There is one great exception to all this: post Black Death Latin Christendom. Attempts to re-imposed serfdom failed, because the various Crowns refused to provide the necessary enforcement. The most obvious reason why they failed to do so is that knight’s service (i.e. military service by landlords) was no longer their key source of military power: taxes paying for the hire of free peasants was a crucial part of their forces and their men-at-arms were often contracted rather than feudal levies. (In Eastern Europe, by contrast, the reliance of the local Crowns on the military service of the servitor class meant that the Crowns were willing to enforce serfdom.)

But even among the knightly class of C14th Latin Christendom, the pressure for re-enserfment was uneven.

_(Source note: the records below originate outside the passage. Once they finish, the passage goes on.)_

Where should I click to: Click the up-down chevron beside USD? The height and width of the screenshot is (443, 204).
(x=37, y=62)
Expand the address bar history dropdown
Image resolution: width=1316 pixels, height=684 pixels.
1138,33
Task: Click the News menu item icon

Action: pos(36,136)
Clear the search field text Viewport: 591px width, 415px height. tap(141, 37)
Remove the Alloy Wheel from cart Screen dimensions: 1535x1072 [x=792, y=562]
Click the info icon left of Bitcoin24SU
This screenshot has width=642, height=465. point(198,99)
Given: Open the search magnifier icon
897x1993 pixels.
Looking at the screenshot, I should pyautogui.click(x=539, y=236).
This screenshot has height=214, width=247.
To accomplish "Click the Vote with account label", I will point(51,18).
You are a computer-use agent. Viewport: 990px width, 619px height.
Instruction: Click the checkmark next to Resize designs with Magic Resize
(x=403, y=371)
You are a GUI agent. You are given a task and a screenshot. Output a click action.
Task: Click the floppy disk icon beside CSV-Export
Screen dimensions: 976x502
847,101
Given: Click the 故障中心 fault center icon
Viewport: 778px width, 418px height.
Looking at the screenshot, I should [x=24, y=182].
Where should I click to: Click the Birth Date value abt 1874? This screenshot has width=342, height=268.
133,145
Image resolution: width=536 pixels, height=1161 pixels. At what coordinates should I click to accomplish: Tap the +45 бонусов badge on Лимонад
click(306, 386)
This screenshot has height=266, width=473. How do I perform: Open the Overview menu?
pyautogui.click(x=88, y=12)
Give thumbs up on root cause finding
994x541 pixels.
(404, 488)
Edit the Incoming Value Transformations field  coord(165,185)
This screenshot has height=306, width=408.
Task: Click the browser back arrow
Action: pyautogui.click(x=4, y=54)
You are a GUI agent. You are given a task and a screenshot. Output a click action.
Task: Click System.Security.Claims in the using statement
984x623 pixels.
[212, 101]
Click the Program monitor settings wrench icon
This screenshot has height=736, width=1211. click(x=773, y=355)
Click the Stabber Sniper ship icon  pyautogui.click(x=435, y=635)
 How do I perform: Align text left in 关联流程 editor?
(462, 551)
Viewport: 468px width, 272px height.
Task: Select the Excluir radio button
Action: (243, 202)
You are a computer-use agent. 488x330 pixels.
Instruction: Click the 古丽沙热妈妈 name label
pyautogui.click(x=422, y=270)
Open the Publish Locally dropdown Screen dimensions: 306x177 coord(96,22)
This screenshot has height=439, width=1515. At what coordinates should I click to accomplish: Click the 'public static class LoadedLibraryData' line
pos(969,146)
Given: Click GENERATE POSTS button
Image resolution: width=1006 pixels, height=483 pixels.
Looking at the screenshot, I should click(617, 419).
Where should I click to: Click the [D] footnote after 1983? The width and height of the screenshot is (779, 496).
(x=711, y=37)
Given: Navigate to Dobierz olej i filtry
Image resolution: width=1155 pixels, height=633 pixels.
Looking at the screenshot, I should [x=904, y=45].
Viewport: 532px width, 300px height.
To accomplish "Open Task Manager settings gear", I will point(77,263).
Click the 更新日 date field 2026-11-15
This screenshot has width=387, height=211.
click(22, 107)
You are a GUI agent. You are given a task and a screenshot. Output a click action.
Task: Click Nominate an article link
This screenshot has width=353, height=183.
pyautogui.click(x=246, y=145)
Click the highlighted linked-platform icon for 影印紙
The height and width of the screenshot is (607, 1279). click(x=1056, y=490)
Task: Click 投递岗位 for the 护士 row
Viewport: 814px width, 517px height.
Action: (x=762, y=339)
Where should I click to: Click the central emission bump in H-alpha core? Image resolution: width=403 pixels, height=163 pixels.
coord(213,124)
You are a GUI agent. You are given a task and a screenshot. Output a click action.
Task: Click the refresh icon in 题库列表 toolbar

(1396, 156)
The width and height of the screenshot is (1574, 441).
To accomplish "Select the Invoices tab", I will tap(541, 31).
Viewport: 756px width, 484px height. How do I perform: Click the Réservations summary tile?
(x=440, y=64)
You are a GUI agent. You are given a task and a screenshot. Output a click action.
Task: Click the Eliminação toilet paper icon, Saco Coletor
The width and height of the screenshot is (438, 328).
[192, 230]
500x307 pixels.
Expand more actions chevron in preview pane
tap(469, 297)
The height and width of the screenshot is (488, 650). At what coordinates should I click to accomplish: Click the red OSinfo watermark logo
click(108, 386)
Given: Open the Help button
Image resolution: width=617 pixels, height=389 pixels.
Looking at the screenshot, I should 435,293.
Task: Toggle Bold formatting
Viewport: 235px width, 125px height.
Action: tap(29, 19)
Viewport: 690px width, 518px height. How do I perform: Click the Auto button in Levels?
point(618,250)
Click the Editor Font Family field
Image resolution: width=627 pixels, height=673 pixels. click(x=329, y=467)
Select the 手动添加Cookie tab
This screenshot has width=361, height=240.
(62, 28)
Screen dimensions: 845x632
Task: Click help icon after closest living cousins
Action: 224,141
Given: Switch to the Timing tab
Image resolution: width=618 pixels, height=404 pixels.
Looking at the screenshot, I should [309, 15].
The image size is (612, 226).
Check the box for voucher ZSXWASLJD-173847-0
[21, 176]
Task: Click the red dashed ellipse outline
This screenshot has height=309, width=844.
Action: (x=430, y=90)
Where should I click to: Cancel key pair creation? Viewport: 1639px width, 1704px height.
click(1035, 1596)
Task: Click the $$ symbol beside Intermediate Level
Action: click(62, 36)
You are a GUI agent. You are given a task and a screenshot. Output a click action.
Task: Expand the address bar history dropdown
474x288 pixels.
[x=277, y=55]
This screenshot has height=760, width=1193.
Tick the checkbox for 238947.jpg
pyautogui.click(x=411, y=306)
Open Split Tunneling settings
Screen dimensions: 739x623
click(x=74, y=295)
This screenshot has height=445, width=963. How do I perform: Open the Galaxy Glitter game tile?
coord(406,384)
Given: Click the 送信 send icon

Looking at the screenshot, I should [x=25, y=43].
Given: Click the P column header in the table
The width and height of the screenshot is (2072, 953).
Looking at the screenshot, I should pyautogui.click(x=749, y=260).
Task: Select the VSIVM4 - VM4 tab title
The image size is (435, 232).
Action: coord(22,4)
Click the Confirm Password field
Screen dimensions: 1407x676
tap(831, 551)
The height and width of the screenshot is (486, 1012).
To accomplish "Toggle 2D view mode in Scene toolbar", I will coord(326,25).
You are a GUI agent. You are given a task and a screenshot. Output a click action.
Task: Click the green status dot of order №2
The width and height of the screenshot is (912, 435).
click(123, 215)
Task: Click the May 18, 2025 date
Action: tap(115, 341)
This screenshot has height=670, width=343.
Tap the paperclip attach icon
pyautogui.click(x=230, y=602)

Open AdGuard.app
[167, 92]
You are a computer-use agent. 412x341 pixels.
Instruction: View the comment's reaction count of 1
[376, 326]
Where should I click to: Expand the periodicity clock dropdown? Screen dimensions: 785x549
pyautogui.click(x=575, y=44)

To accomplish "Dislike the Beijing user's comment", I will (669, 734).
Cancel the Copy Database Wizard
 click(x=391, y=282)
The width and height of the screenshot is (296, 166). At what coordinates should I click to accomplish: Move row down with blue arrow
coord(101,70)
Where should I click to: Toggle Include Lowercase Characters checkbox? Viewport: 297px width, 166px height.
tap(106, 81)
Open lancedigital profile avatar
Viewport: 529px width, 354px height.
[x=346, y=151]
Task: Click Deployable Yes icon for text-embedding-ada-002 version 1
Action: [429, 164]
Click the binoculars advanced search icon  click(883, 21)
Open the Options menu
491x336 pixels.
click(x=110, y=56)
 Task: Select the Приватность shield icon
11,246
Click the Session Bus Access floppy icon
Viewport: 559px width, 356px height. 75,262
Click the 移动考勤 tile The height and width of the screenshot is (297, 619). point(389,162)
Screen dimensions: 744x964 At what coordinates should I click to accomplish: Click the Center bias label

This was not merely a matter of great magnates having other options (they were to be also less interested in enserfment in Eastern Europe than the lesser servitors) or the uneven impact of the Black Death (which just encouraged labour to “spread out”). It was also that tenancy and capital substitution provided alternative ways landowners could respond to labour shortages. The technological and capital market dynamism of medieval Europe, along with the depth of available skilled (i.e. “craft”) labour, the range of enforceable contracts and forms of property, made capital substitution a much more “live” option than it was in any of the other cases.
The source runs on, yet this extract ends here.